The sudden closure of a Missouri nursing home on Dec. 15 has left 170 residents and their families surprised — with other ramifications as well.
The Northview Village Nursing Home in northern St. Louis abruptly ceased operations, according to local reports.
On Dec. 19, family members, care staff, and state and local politicians staged a protest of the nursing home’s closure and its apparent failure to pay employees, as reported by the St. Louis Post-Dispatch.
Michele Waller, a receptionist at Northview prior to the closure, told a local news outlet that the owner of the nursing home had known about the closure but failed to disclose the information.
"From my understanding, they say [the owner] had known this for weeks already, probably months," Waller said.
Starr Bradford, a St. Louis woman whose mother was a resident of Northview Village for 20 years, said the facility did not notify her about the closure, she told Fox News Digital.
She was alerted to the situation by a Facebook post from a family member of another resident.
"I had to physically go to the nursing home for answers and two employees cleaning out their office helped me out," Bradford told Fox News Digital in a text.

**DATA SEGMENT:**

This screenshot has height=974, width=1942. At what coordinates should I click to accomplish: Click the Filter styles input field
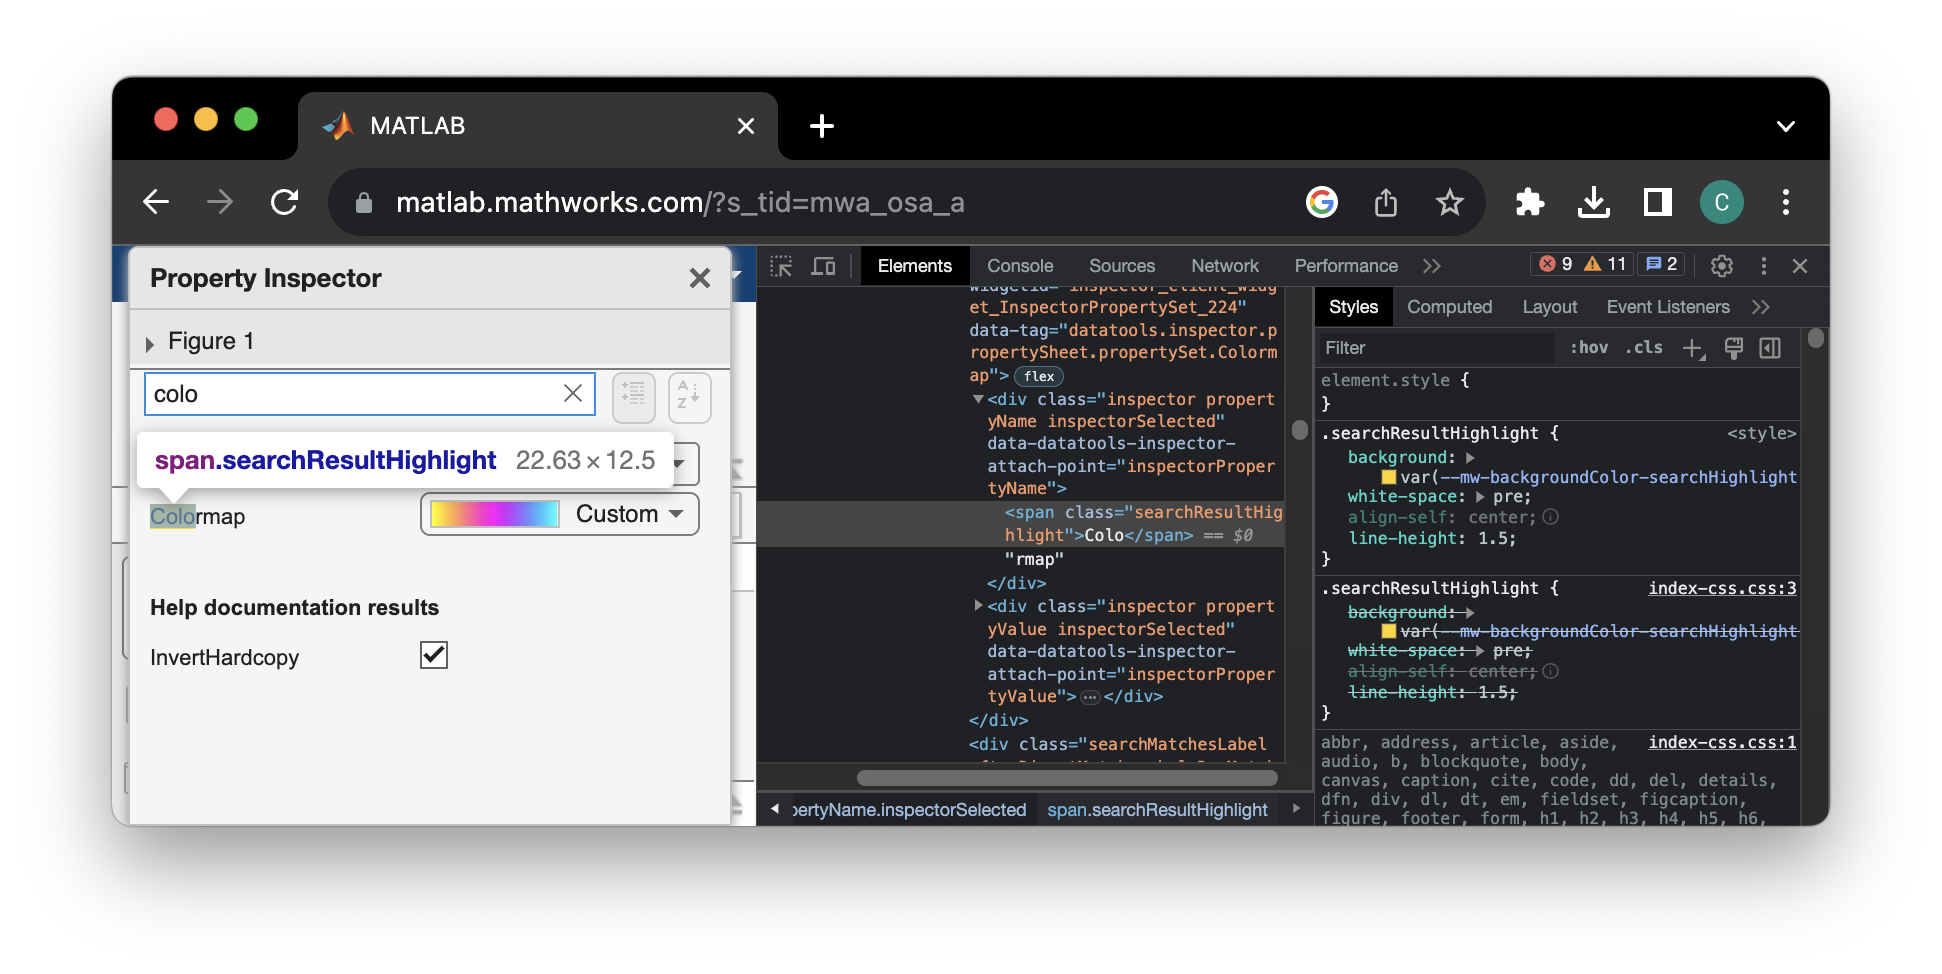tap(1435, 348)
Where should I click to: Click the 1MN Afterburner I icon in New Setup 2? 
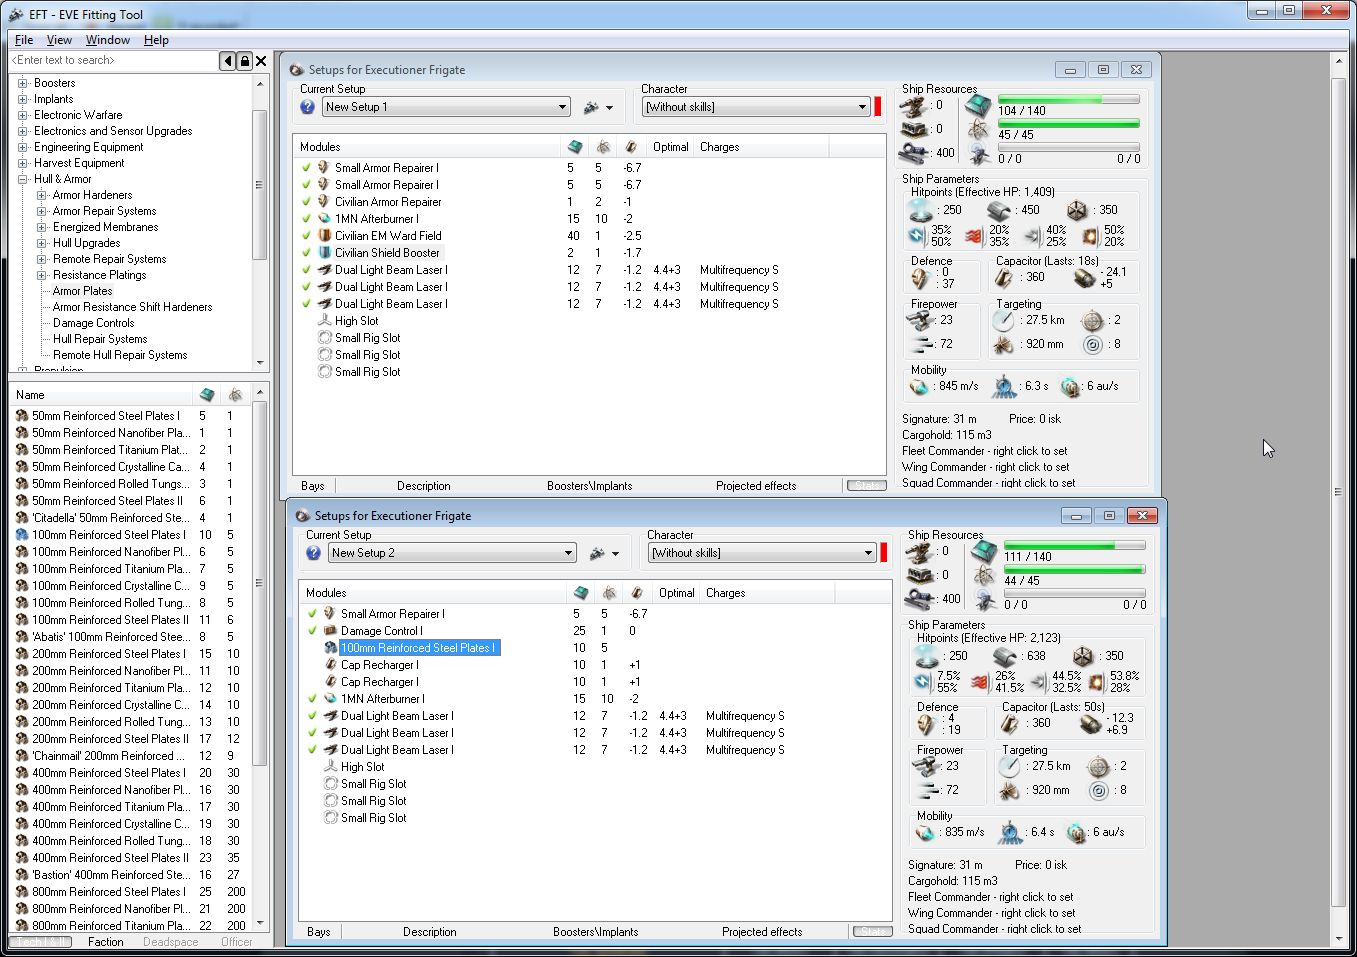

**BRIEF 1:**
Using the passage on the Northview Village closure, decide whether each statement agrees with it. Answer yes or no and quote the words that decide it.
(a) The nursing home closed on Dec. 19.
(b) Starr Bradford learned of the closure from a Facebook post.
(c) Michele Waller worked as a nurse at Northview.
**BRIEF 2:**
Answer these questions from the passage on the Northview Village closure.
(a) How many residents did the closure affect?
(b) In what part of St. Louis was the nursing home?
(c) How long had Starr Bradford's mother lived at Northview Village?

**RESPONSE BOX 1:**
(a) No: "The sudden closure of a Missouri nursing home on Dec. 15"
(b) Yes: "She was alerted to the situation by a Facebook post from a family member of another resident."
(c) No: "Michele Waller, a receptionist at Northview prior to the closure"

**RESPONSE BOX 2:**
(a) 170
(b) Northern St. Louis
(c) 20 years